On Saturday 19 December 1981, the Penlee lifeboat ‘Solomon Browne’ was launched in hurricane conditions to go to the aid of the stricken coaster ‘Union Star’. The events of that fateful night will live long in the memory of the Cornish village of Mousehole. Forty years later, Original Theatre Company (in association with Michael Sagar-Fenton, author of ‘Penlee: The Loss of a Lifeboat’) bring this remarkable story to the digital stage.
Originally intended to be performed and streamed live on Saturday 18 December 2021, ahead of an on-demand run in January, the production hit a first snag when two cast members tested positive for Covid-19. With the cast unable to perform as intended, the livestream instead used footage from the previous day’s dress rehearsal. Sickness has also affected the release of the edited, on-demand version, but the wait is finally over and the production is now available to stream online (in the UK and internationally) until 20 February 2022. Check out the trailer below then read on to find out what we thought of this ambitious theatrical interpretation of one of the most daring attempted rescues in RNLI history.
As you might expect of a company called ‘Original Theatre Company’, this is no ordinary piece of theatre. Blending techniques from film and theatre, it’s very much a hybrid piece of work which is not quite a play nor a film, but an interesting mash-up of the two. Given the heavy use of narration, it actually feels rather like a dramatic documentary and it’s moving in more ways than one; it may be filmed in a small space in a single take but it’s far more than just a stage production captured by a static camera. The action moves between multiple locations, including the homes of the crew, the lifeboat station, the coastguard’s office, the helm of several ships and even the helicopter hovering above the ill-fated vessels. Incredibly impressive camera work effectively captures the feel of each location, even managing to emulate the motion of the stormy sea so well that it actually made Mummy feel a bit queasy. (Mrs Mummy is made of sterner stuff!) And as the plight of the Solomon Browne starts to become and more desperate, it is almost impossible not to be moved by the story that unfolds on screen.

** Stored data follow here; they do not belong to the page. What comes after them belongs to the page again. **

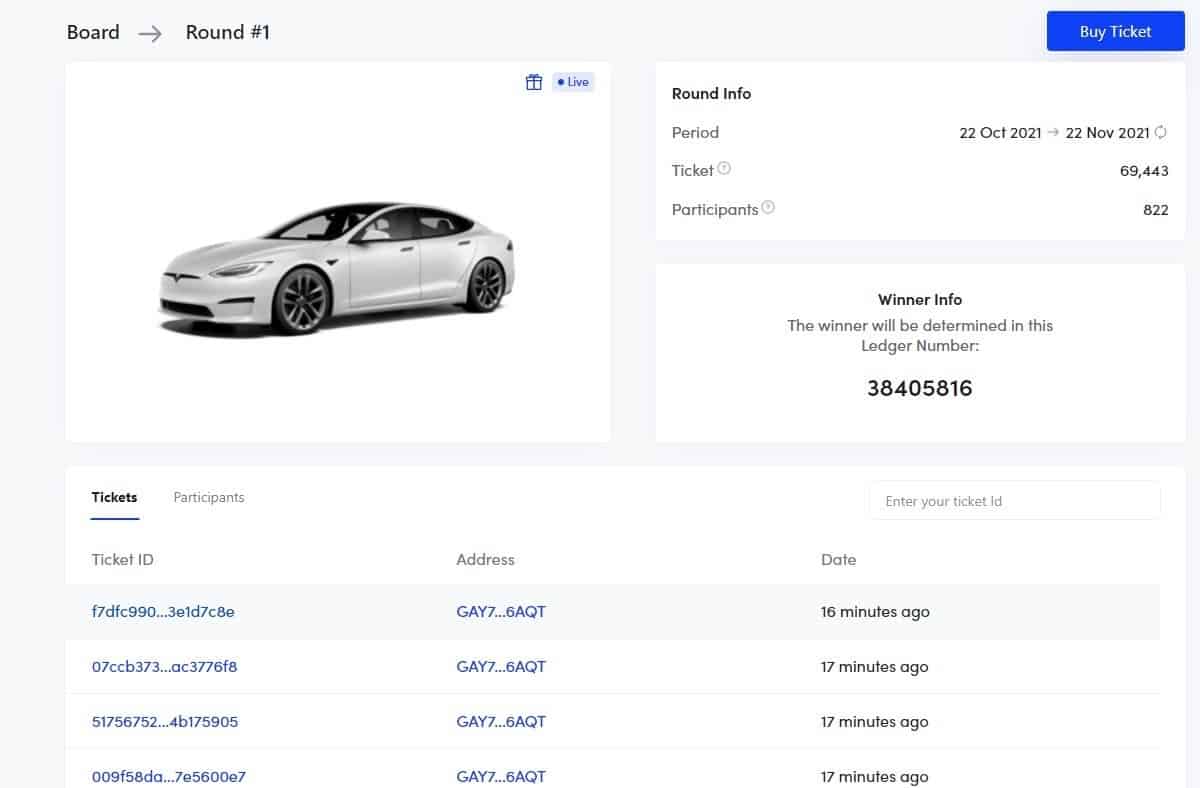This screenshot has width=1200, height=788.
Task: Click the Live status badge
Action: (573, 82)
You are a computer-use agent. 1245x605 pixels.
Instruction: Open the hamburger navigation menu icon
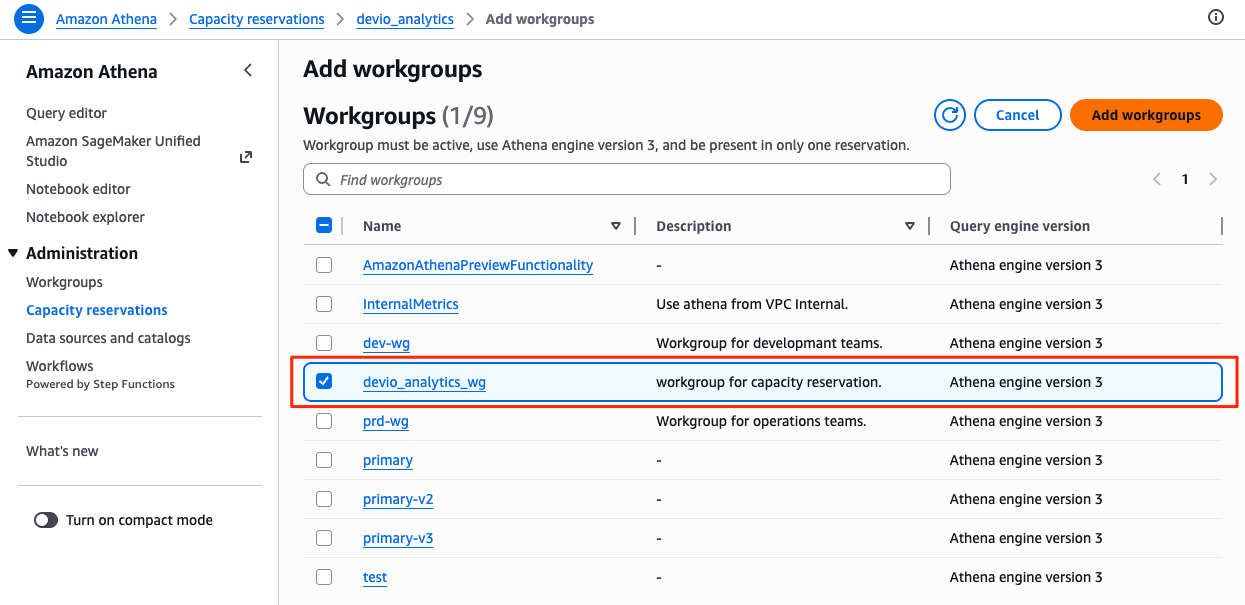[28, 18]
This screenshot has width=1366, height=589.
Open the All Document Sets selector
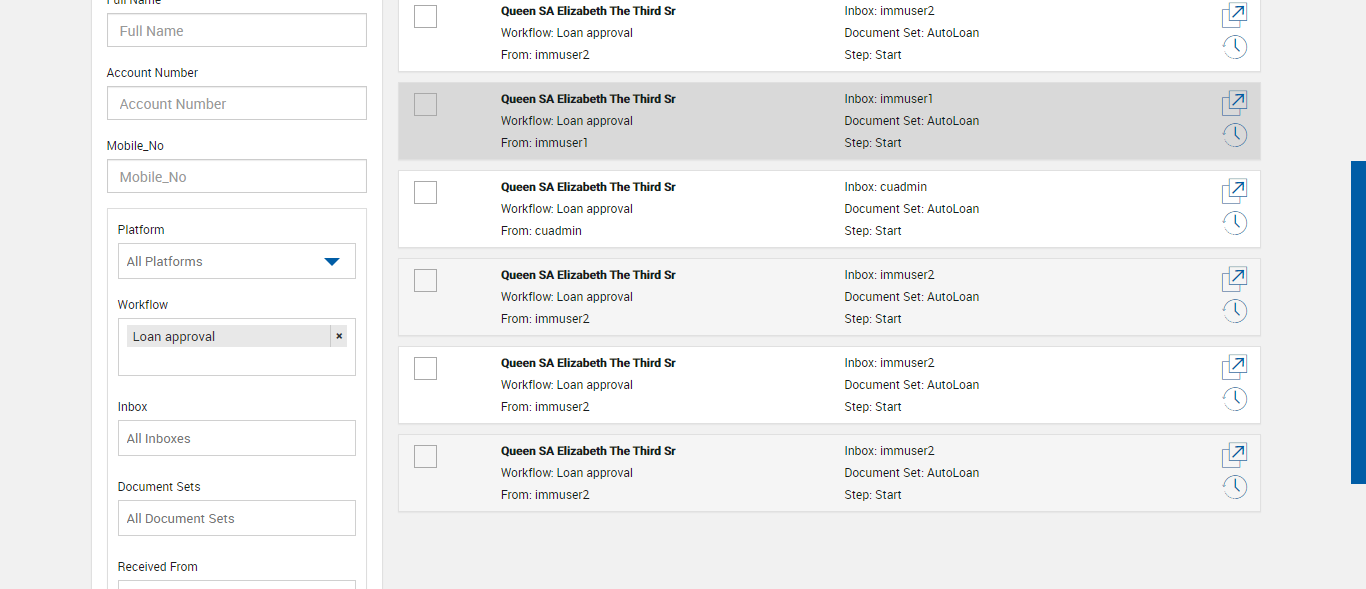coord(237,518)
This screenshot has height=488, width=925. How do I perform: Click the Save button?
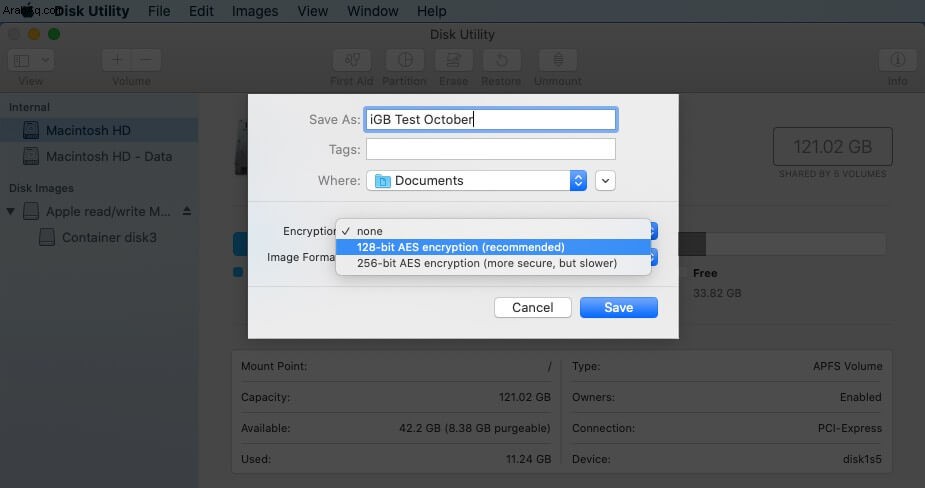tap(618, 307)
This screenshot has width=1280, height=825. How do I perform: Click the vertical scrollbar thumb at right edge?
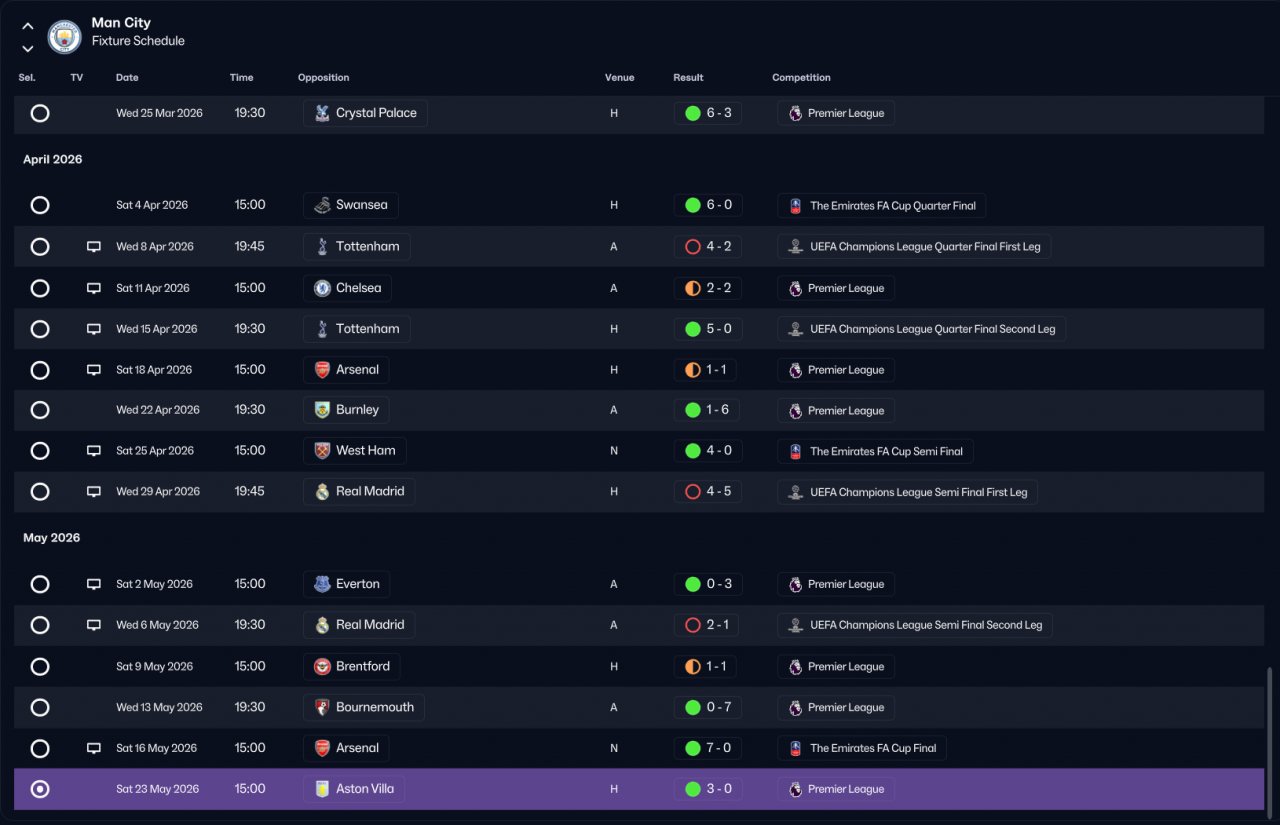click(x=1271, y=738)
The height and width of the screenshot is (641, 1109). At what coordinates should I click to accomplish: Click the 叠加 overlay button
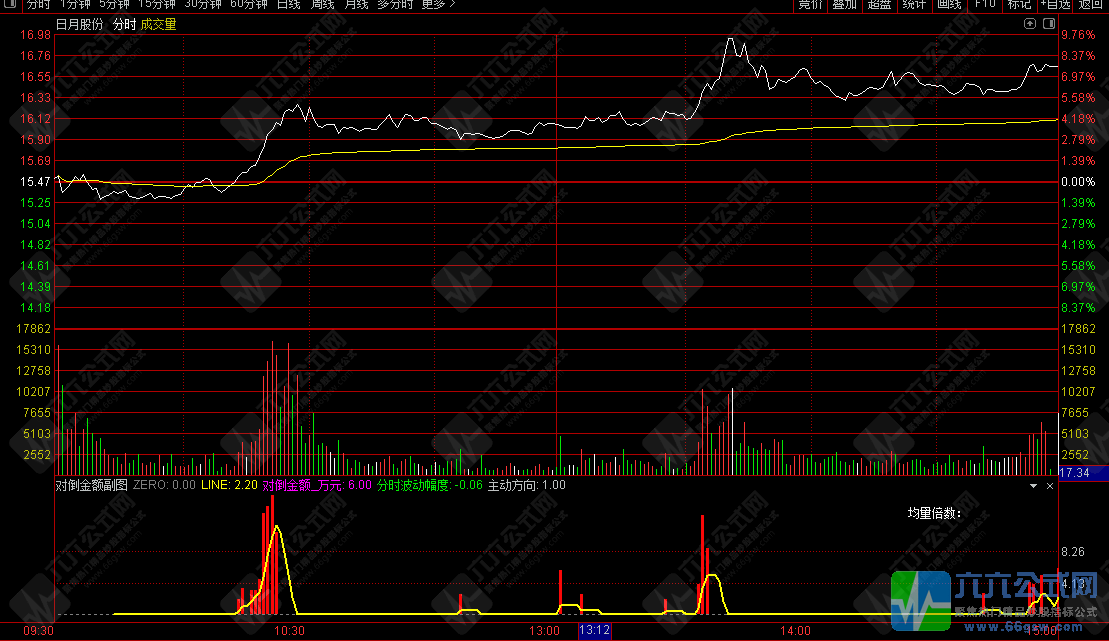(844, 5)
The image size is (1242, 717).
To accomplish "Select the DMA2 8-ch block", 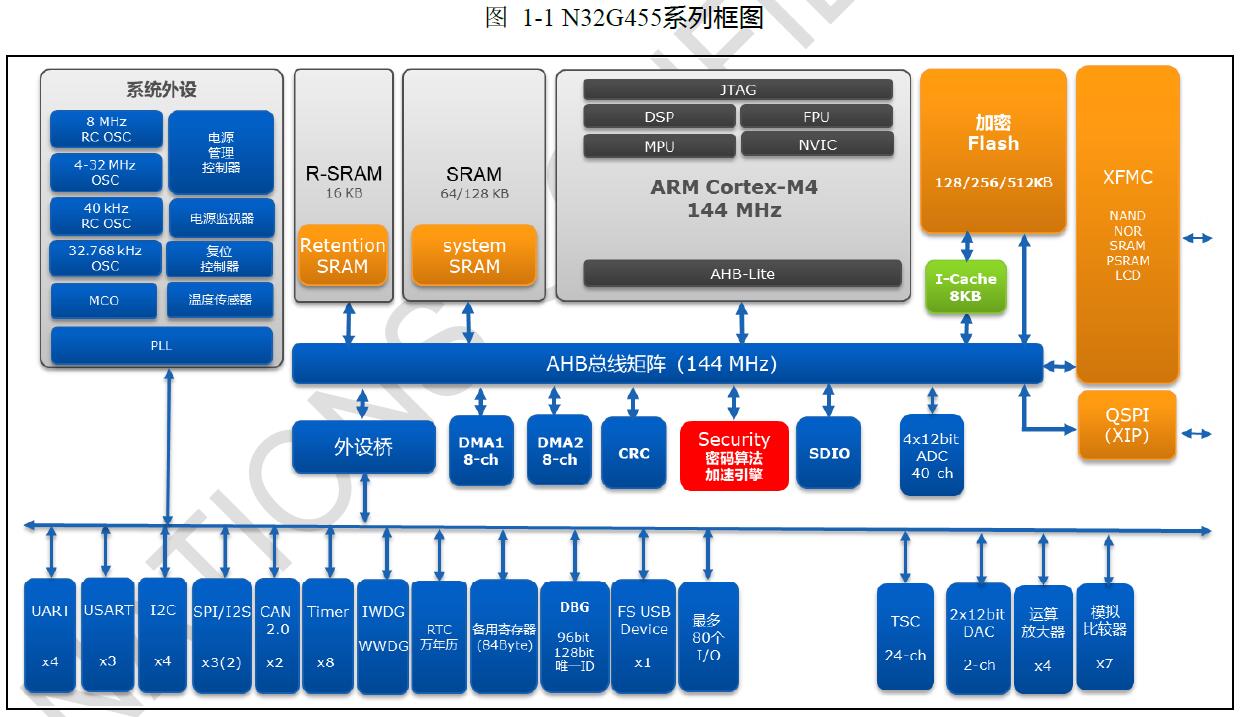I will click(559, 451).
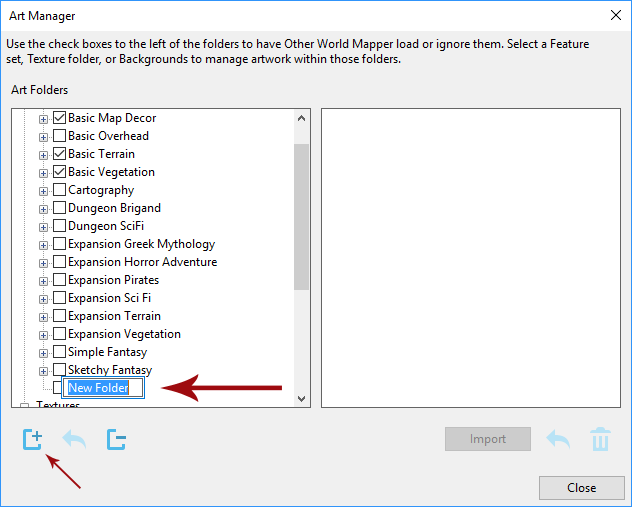This screenshot has width=632, height=507.
Task: Select the Sketchy Fantasy folder
Action: 110,370
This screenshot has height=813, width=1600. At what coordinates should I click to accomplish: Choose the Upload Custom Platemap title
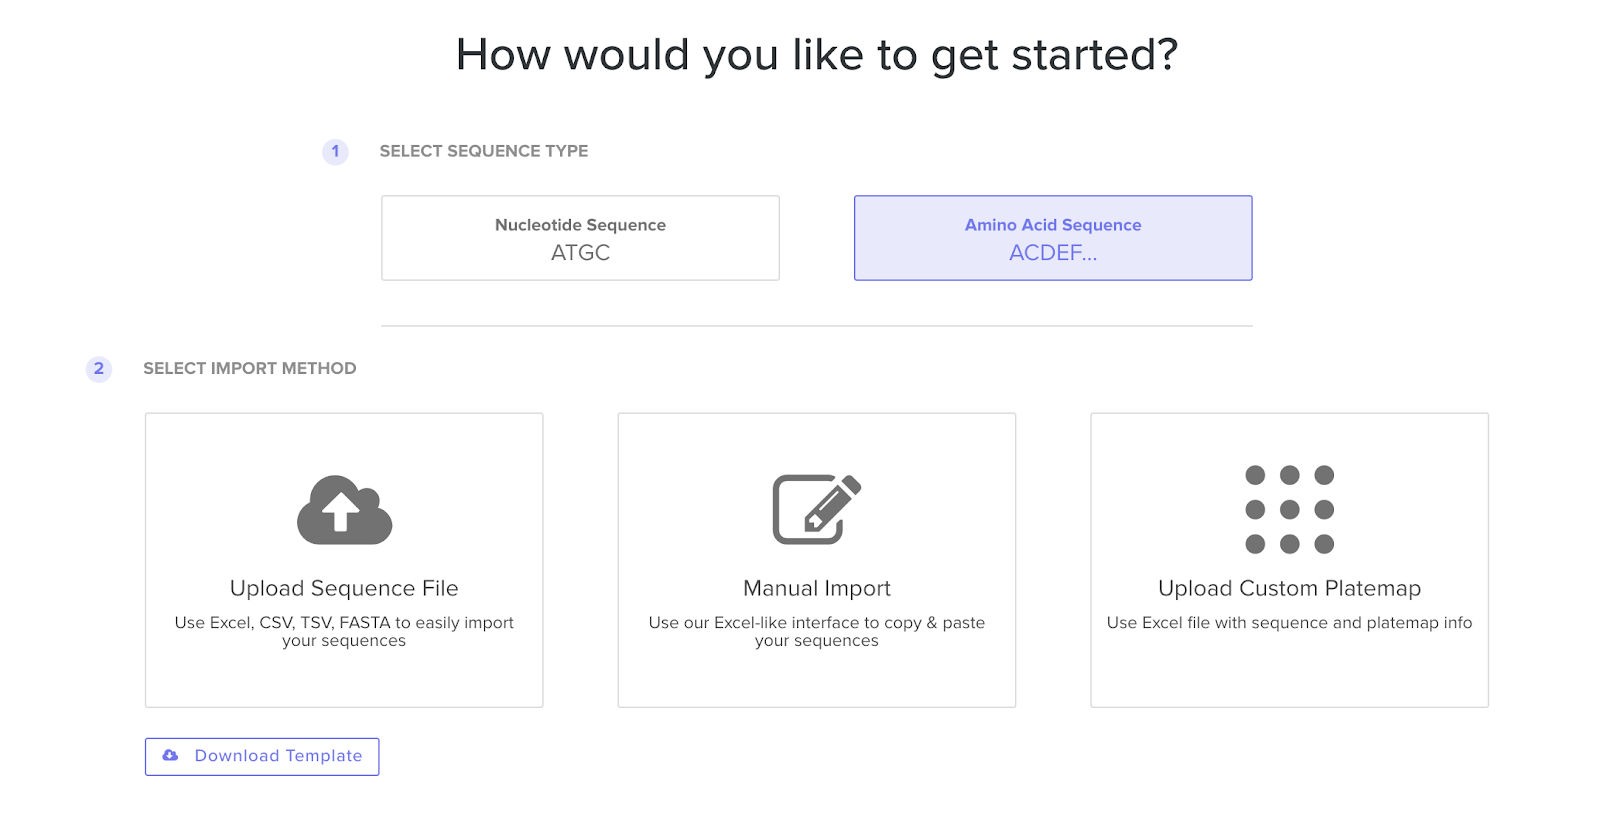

Although there are some well-known names within the cast of eight (the same number that made up the crew of the Penlee lifeboat), this is fittingly very much an ensemble piece with everyone switching between narration and a range of roles as they tell the tale of the courageous crew and their Cornish community. Though it’s not perfect in delivery (understandably given the circumstances) this gives it a very human feel. There is also some lovely use of folk music to enhance the story and we would have liked to hear more of this; there is rather a lot of narration which we felt might have been better in the form of song (but that’s very much a personal preference, coming from a household with strong musical theatre leanings).
Overall, Into the Night is an ambitious and moving piece of work which honours the lives of an extraordinary group of ordinary people. An incredible tale of courage and resilience, it’s a story that deserves never to be forgotten and serves as a reminder of the amazing work still done by the brave volunteers of the RNLI, who risk their own lives in an attempt to save those of strangers.
Into the Night is available to stream on demand from 12 January to 20 February 2022. We received complimentary press access in return for a review.